Whether it’s K-12 or a college and university dining, summer is no time to rest. In between planning and ordering for the academic term ahead, foodservice directors are hustling to run summer feeding programs, camps, conferences, and a host of other activities that keep staff members hopping all summer.

Many K-12 schools pick right up the first week of summer with free or reduced-price meals through the USDA Summer Food Service Program. This is true for Terry Fuller, Foodservice Director at Peru Community Schools in central Indiana. She has a waiting list of staff members eager to work during the summer months.

“I have staff begging to work,” she says, noting that she employs two people at each of eight sites her district operates. “I’m fortunate to have workers who are in it for more than the job—the kids we feed in the summer know they’re going to see the same smiling faces they see in the school cafeteria.”

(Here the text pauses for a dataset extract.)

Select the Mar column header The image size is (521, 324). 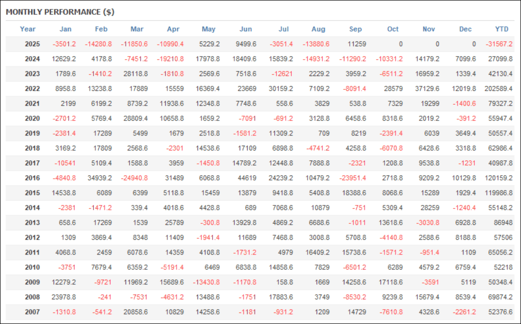pos(137,29)
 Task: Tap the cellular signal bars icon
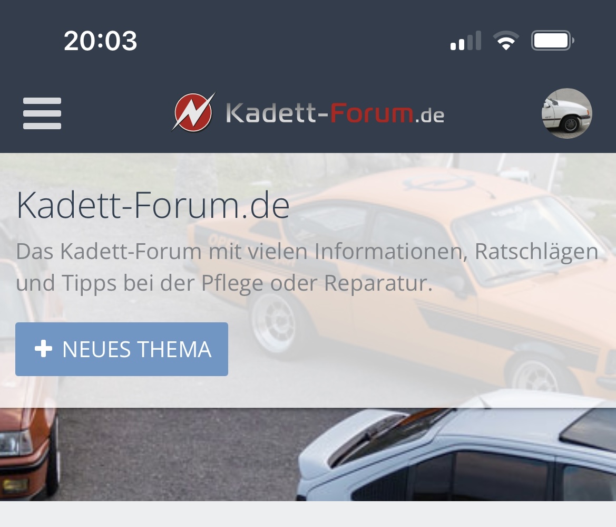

Fuller’s staff feeds an average of 500 to 800 children a day—a small percentage of the district’s 2,300-student population. But she is always looking to expand the program, reaching children in all directions. Hot meals are brought to four churches, three schools, and a YMCA building located near baseball practice fields and a summer circus camp.

“Our service is right before or right after their practice times, and the coaches and the trainers know we’re there and the children will eat right,” she says. That food includes a cup of fruit or vegetable, one or two grains, two ounces of meat, and eight ounces of milk.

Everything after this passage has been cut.